Research on consumer perceptions shows that when it comes to purchasing decisions, trust and confidence play large roles. In fact, establishing shared values between agricultural producers and consumers is three to five times more important in building trust than demonstrating competence or showing scientific facts. Values and ethics such as properly caring for our land, animals, and environment, feeling confident in raising our children on the food we grow and encouraging them to live and work in agricultural communities are all values that a large sector of consumers can identify with.
For instance, it is a fact that 98 per cent of all farms in Canada are still family farms. We may have changed shape, become larger and incorporated, but we are still essentially a sector based on family business. We need to tell our stories.

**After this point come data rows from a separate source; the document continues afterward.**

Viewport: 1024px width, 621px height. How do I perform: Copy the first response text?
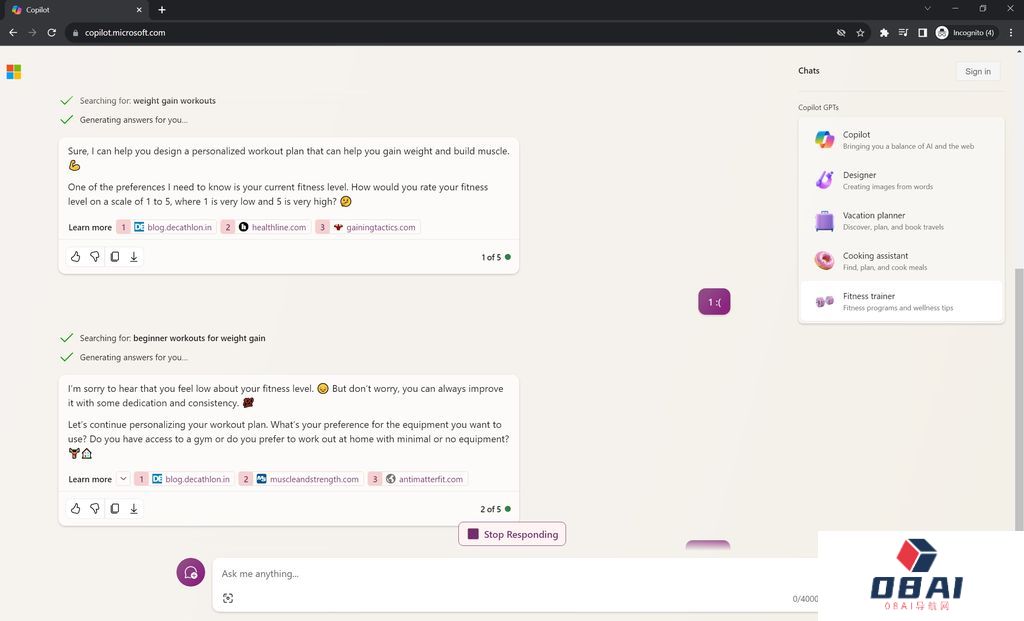coord(114,257)
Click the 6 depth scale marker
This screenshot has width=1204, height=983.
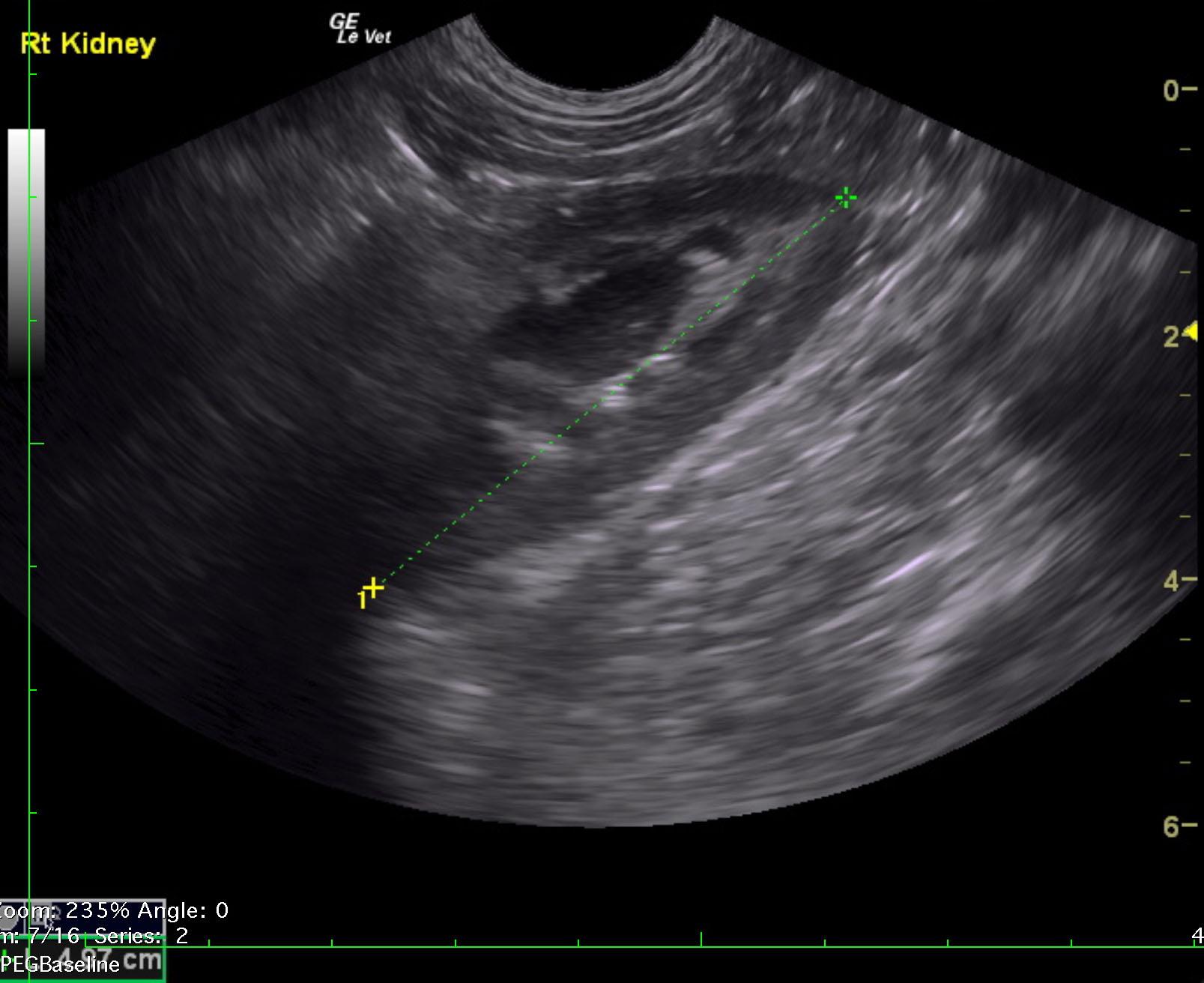point(1172,826)
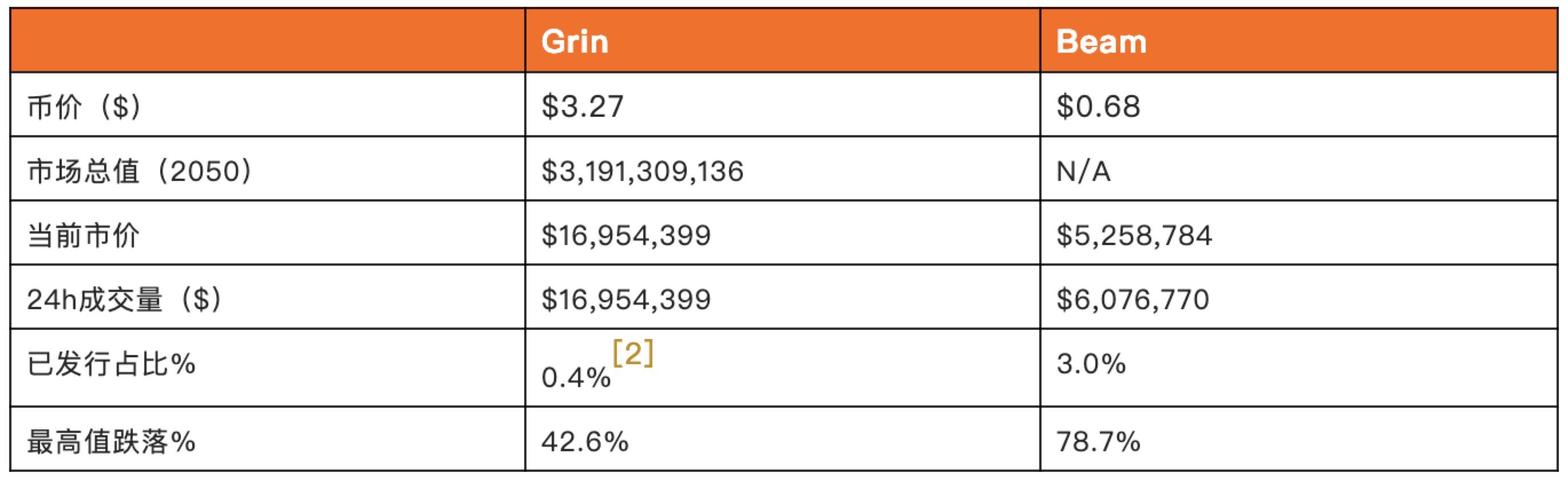Click Grin's $3.27 price cell

[583, 107]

As Canadian agricultural producers we enjoy a large degree of freedom to operate and do things our own way on our farms. We are not burdened with heavy regulations at every step of production. This is because we have been doing a good job. This “social license” is based on trust that society has in agricultural producers to operate ethically and safely. Without it, we would be living the harsh realities of unnecessary regulations and increased costs. In the interest of maintaining this social license, it is our responsibility to continue doing a good job and to let everyone know about it.
So to sum it up, we all have a responsibility to ourselves and our industry to tell our good news stories about prosperous family farms, caring for our land and livestock, being good stewards of the environment and our commitment to producing safe and healthy food that we are proud to feed to our own family. As producers, there are so many ways we can contribute to this cause: from having positive conversations with urban friends and neighbours about where food comes from to promoting agricultural career opportunities to our youth. This is what agriculture awareness is all about and we can all play a role in promoting positive perceptions in our industry.